Saved entries:
= Beginning of Section =
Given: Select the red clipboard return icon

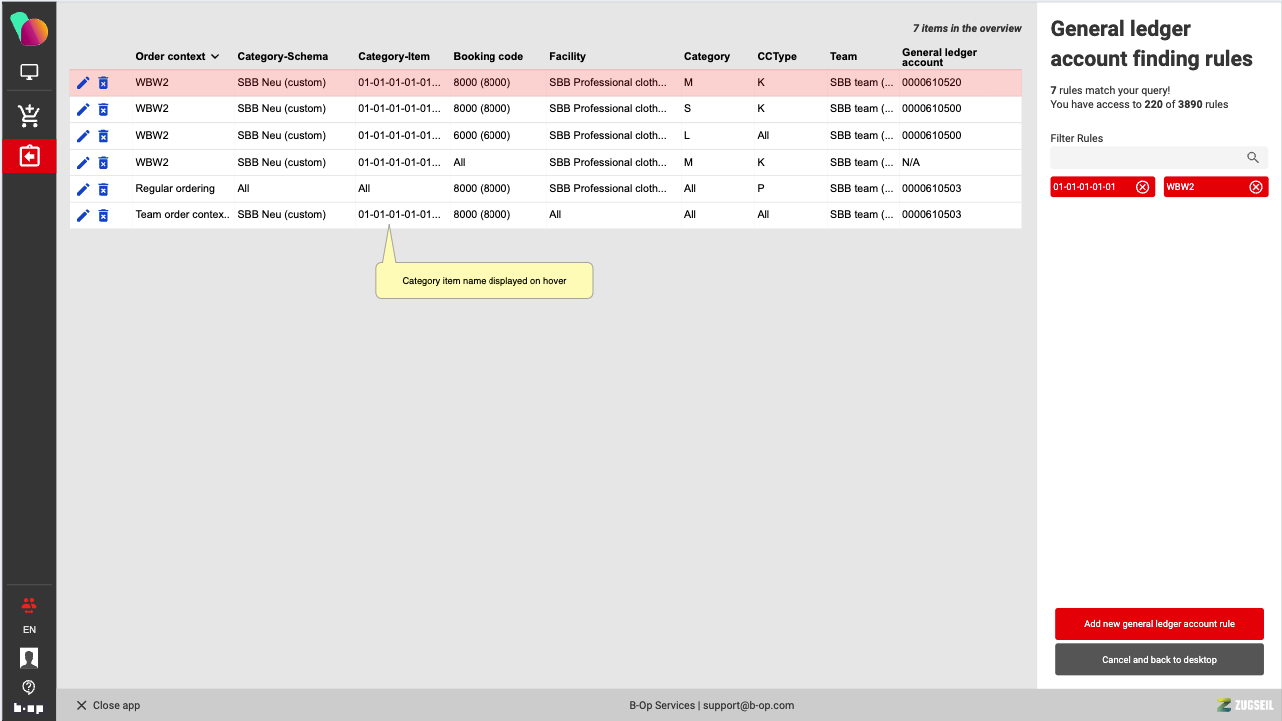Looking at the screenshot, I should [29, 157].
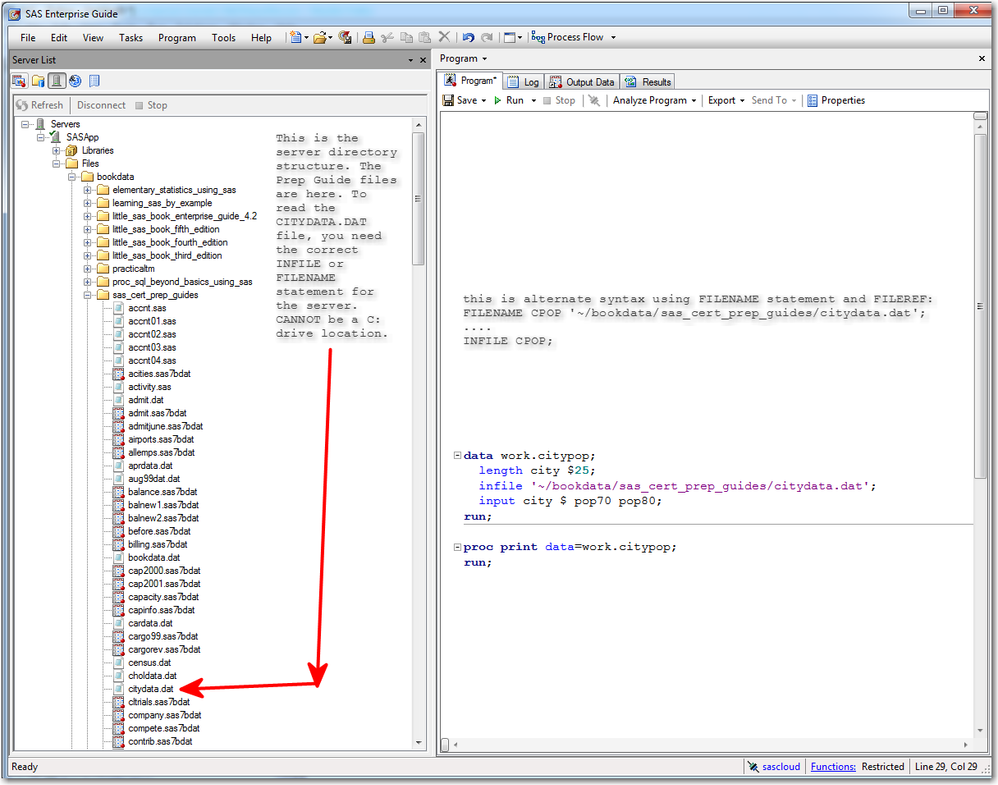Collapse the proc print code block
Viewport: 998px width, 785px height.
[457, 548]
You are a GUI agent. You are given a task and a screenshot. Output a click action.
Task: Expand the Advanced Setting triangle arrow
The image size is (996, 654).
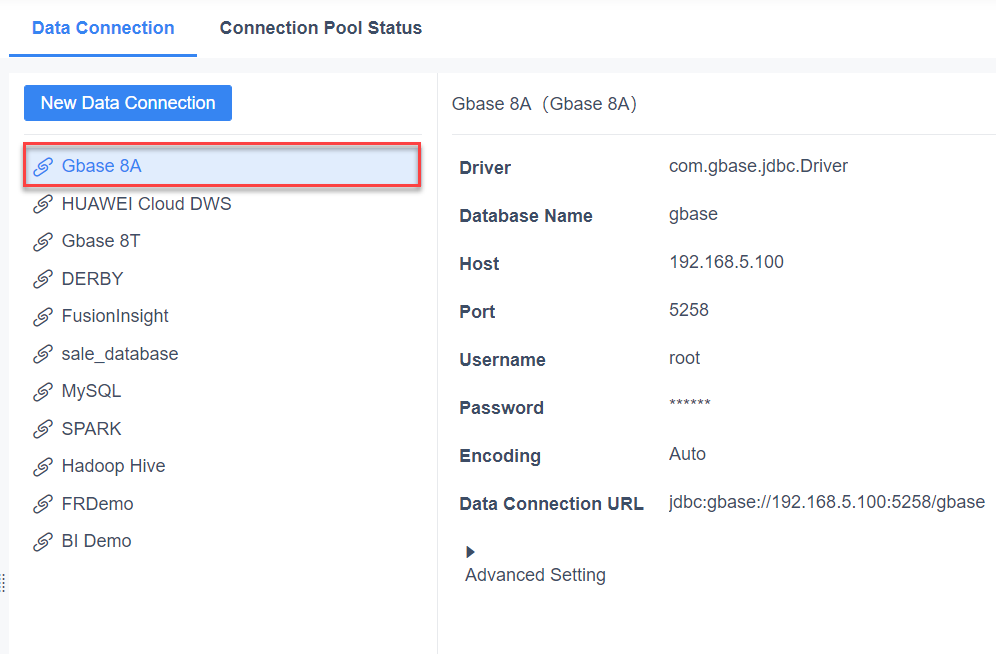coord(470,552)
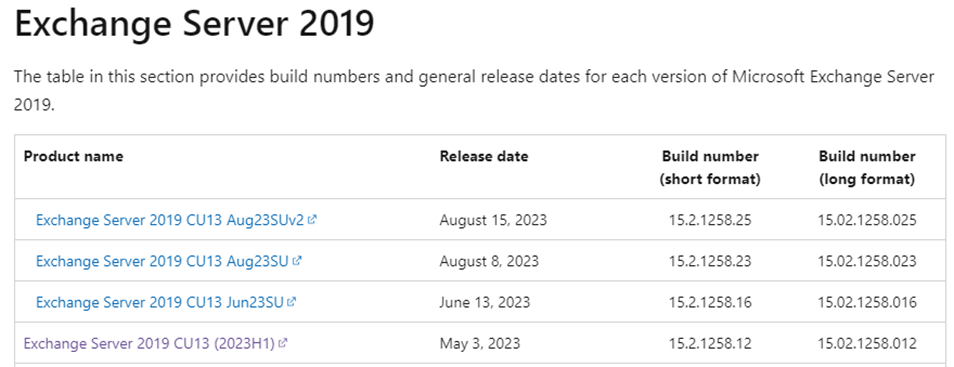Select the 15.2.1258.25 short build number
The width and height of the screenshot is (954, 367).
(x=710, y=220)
= End of Section =
THE TASK: Give every record again exactly, apart from the pictures, which stay out.

WRITTEN RESPONSE:
Given: Select the red clipboard return icon

Looking at the screenshot, I should [29, 157].
Collapse the proc print code block
Viewport: 998px width, 785px height.
[457, 548]
You are a GUI agent. You are given a task and a screenshot. Output a click action.
Task: Expand the Advanced Setting triangle arrow
The image size is (996, 654).
coord(470,552)
Select the 15.2.1258.25 short build number
The width and height of the screenshot is (954, 367).
(x=710, y=220)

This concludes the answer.